Road Trip

I wanted to post a flash fiction piece yesterday, but I couldn’t think of anything. I had to go back to my grad school days and come up with a scenario on the spot. I’ve always been a fan of restrictions because they get me to focus on the most important details.

That’s why in this story, I have a person stuck in a car with his parents and he can’t do anything but sit around. I honestly didn’t know how this would go. When I got towards the end, I had the usual trouble of figuring out how to end this story.

Does anyone else have a problem figuring out when a story ends? Do you just decide a story is over when you can’t write anymore? How do you write an ending in a story about nothing? There’s a very obvious ending that I wanted to avoid, so I did. Hopefully it works.

Also, in case you’re not already aware, it’s Book Lovers Day today! If you’re interested in something to pick up from your local, independent bookstore, check out my August Reading List for inspiration!

Road Trip

I watched the white-washed trees through the raindrops on the window as I sat in the back seat of a ’99 Camry pretending I was in a sad music video.
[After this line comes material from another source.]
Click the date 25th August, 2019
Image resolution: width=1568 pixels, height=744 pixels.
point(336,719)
Nothing was actually wrong, but I always took the opportunity to be sad when I was presented with one.

I liked to think about how I was younger and how I’d go back to those simpler times in an instant if it were possible. I felt myself getting older; I was aware of how depressing birthdays were; I’d be turning twenty-six in October.

The woods just past the shoulder of the highway were shielded by a layer of fog. Whenever we go for a drive, and I’m not the one driving, I’d look for animals waiting patiently to cross the street. The best I could do were the squirrels who’d dart back and forth, playing chicken with the cars and trucks, often losing.
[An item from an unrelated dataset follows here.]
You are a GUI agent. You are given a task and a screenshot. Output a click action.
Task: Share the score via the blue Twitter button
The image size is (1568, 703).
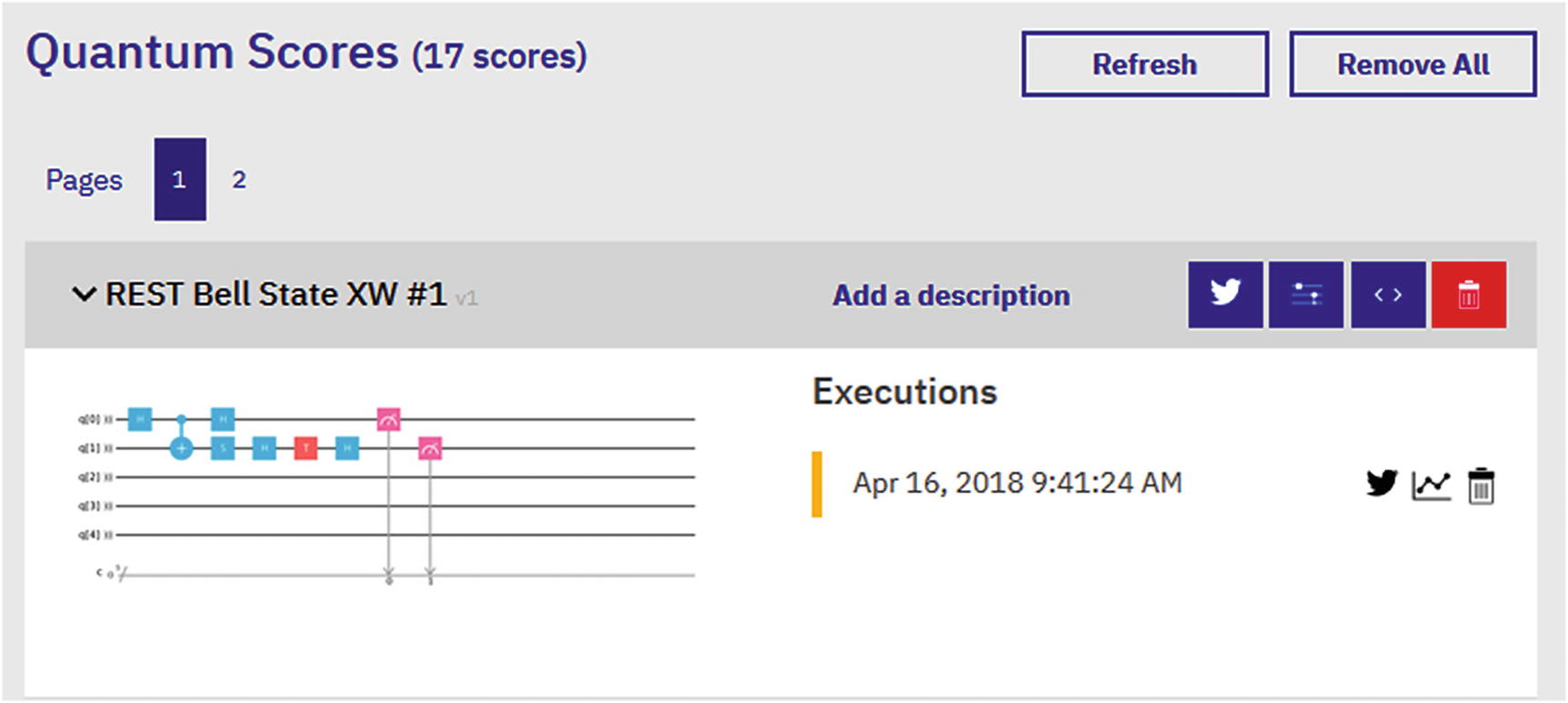pyautogui.click(x=1224, y=295)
For a second, I thought it was selfish of them; their lack of fear and inability to look at their friends and family crushed violently and repeatedly by our tires until they were nothing but fragments of their hide and an awkward blood stain etched on the asphalt.
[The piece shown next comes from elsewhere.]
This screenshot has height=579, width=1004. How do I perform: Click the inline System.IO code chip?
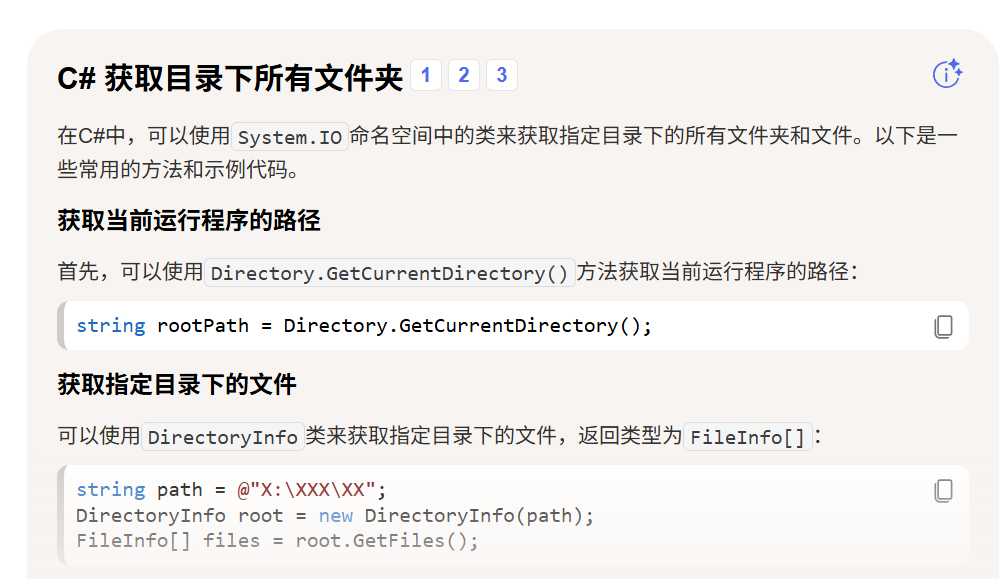(x=290, y=136)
The longer I stared, the longer the ride went. I couldn’t fall asleep. I never fall asleep on car rides. I could miss something: a license plate from a state too far to make sense of what they’re doing in New York; an accident; a black bear high in the trees; parachuters falling slowly from the sky — a sign we were getting close to town.

But I remembered it was cloudy and raining. It wouldn’t be safe. There would be no signs of when the end was near. All I could do was wait, and stare.

We finally made it out through the mountains and down the long hill, maximum security prisons on the left and right of the highway with deer foraging in the fields safe inside the barbed wire, I found myself comparing the lives of career criminals and the deer. Both found peace behind the walls. I tried desperately to relate.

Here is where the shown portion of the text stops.